Arbor taught at Fudan University in the fall of 1989; Rosenwald joined her in 1990, and from 1996 to 1997, he participated in the United States international educational exchange program known as the Fulbright Program.

In that semester the couple gave 37 courses at 23 universities in places including Tianjin, Hangzhou, Suzhou, Xiamen, Chongqing and Chengdu. "During that year we went to so many places that when people ask 'have you been to …' we just say yes," Rosenwald jokes.

Since 2001, through the Fulbright Program, they have spent time teaching in Hangzhou, and come to the city almost every year.

Currently, they are involved in a trans-disciplinary education pilot project at Hangzhou Normal University, supported by a grant received by Professor Yin Qiping.

The course, entitled "Creating a Self, Building Community," is taught in English, but is not just a language class. It combines philosophy, culture and science, spanning everything from food and architecture to the environment and human emotions.

The couple team-teach, an unusual teaching concept in China.

In a class combining concerns about food, they ask students to sit in a circle, "just like Chinese people do when they eat," so everyone can contribute.

Next, poetry reading and circle dancing are used as warm-up activities - something rarely seen in Chinese classrooms.

After that, students get materials, which list various points about food which they discuss and give English presentations. Rosenwald and Arbor offer encouragement and guidance - plus some funny performances.

They often use song and take the role of characters to get a point across. The audience makes its own contributions too.

"I am serious, and Ann is hilarious, so we strike a balance," says Rosenwald. "Our goal is not to have so-called only-one-right-person to tell the truth, but to let everyone in the room who has the element of truth work together."

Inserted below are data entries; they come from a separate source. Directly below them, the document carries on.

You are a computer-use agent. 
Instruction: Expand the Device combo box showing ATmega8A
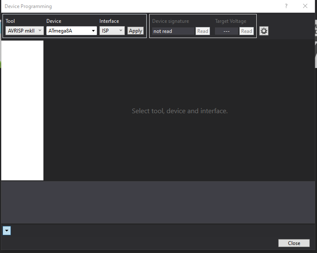71,31
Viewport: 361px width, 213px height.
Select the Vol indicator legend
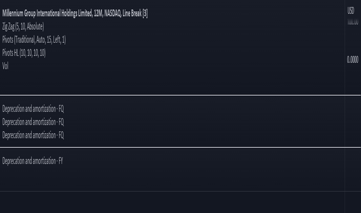pos(5,66)
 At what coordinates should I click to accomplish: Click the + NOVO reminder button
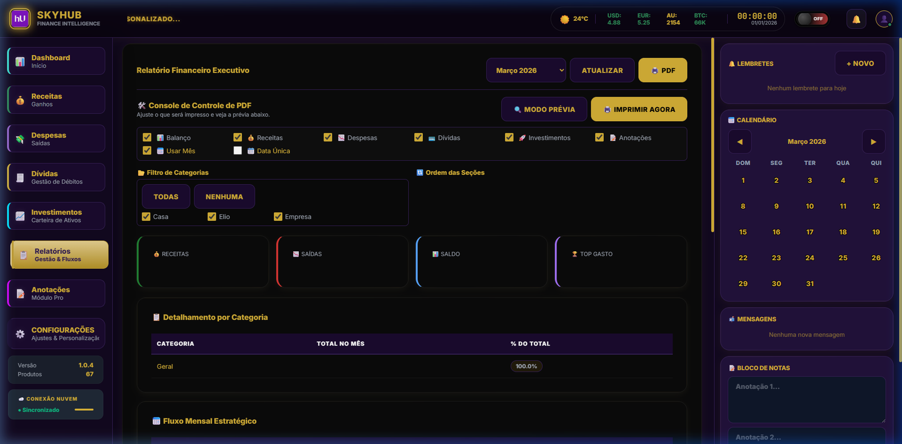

Guan Nanyi, English teacher of Hangzhou Normal University who sometimes assists the couple's class in translating, says they have a zeal for transmitting knowledge.

Active role

"They could teach English poetry in the conventional way, but choose a challenging method that requires a huge amount of preparation," Guan says.

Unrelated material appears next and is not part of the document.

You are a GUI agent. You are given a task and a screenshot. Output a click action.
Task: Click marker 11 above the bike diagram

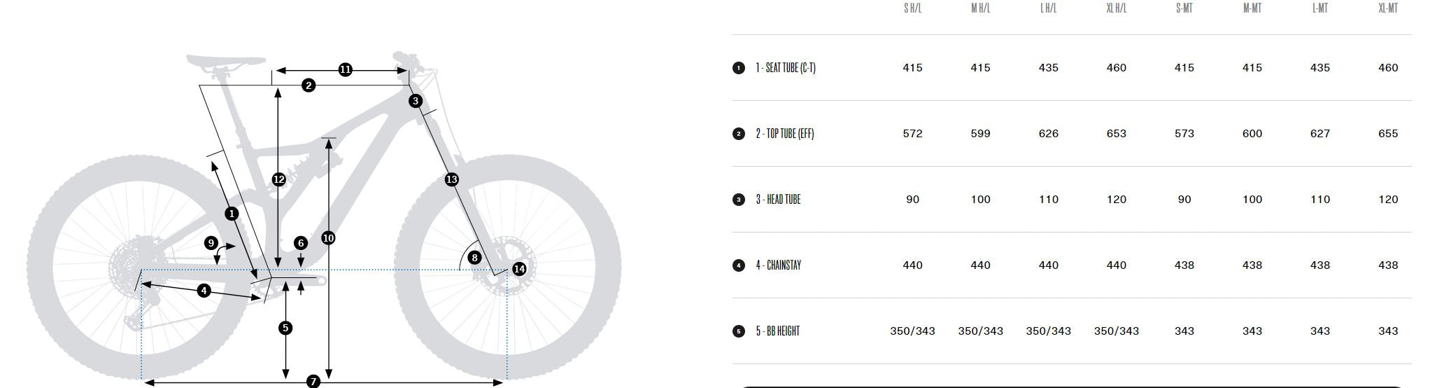pos(345,69)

"This is because the couple really want to do meaningful things for Chinese students," he adds.

Poets themselves, Rosenwald and Arbor have taken an active role in promoting Chinese poetry.

In 1989, they published one of the first English collections of new Chinese poetry available in the United States.

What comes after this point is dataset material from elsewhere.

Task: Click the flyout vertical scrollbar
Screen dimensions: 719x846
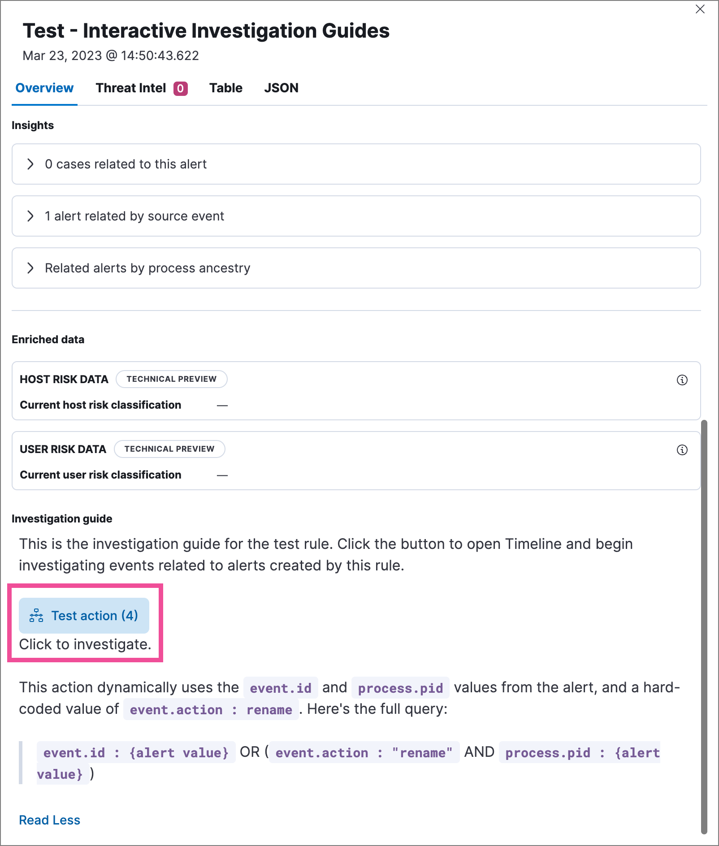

Their arrival in China came at a time when Chinese poetry was booming, with big names such as Bei Dao, Hai Zi and Gu Cheng. Poetry events they organized at Fudan would attract over 500 people coming, reading poetry in Chinese and English together.

Young people's passion to poetry and a lack of contemporary Chinese poetry in translation encouragedthe duo to translate.

Between late 1988 and early 1989, they spent 30 to 40 hours a week translating with Sun Li, the then chair of the Department of Foreign Languages at Fudan, and Chu Mengdan, a student at the university.

In 1989, a red-covered booklet with hand-written Chinese poems and English translations was published, featuring an introduction and a substantial essay, plus collaborative translations of 22 poems by nine poets.

The publication, entitled "Smoking People: Encountering the New Chinese Poetry," features poets including Bei Dao, Shu Ting, Gu Cheng and Wang Xiaolong.

In the years since, the couple have visited many Chinese contemporary poets in China and in America, with Arbor photographing them.

In 2001, the couple found another creative interest in "peasants' paintings. They have collected more than 600 works and become friends with some artists, particularly Ding Jitang, who began the peasant painting movement near Xi'an in 1956.

They have also organized exhibitions at museums in Chicago, Wisconsin and Maine in America.

"We collect them because they are beautiful and we exhibit them because the art gives a sense of ordinary people in China," says Arbor. "We want to show the art made by people living in rural communities like our own in Maine."

In all their work, Arbor and Rosenwald say they are attempting to build a bridge between two countriesthat they love.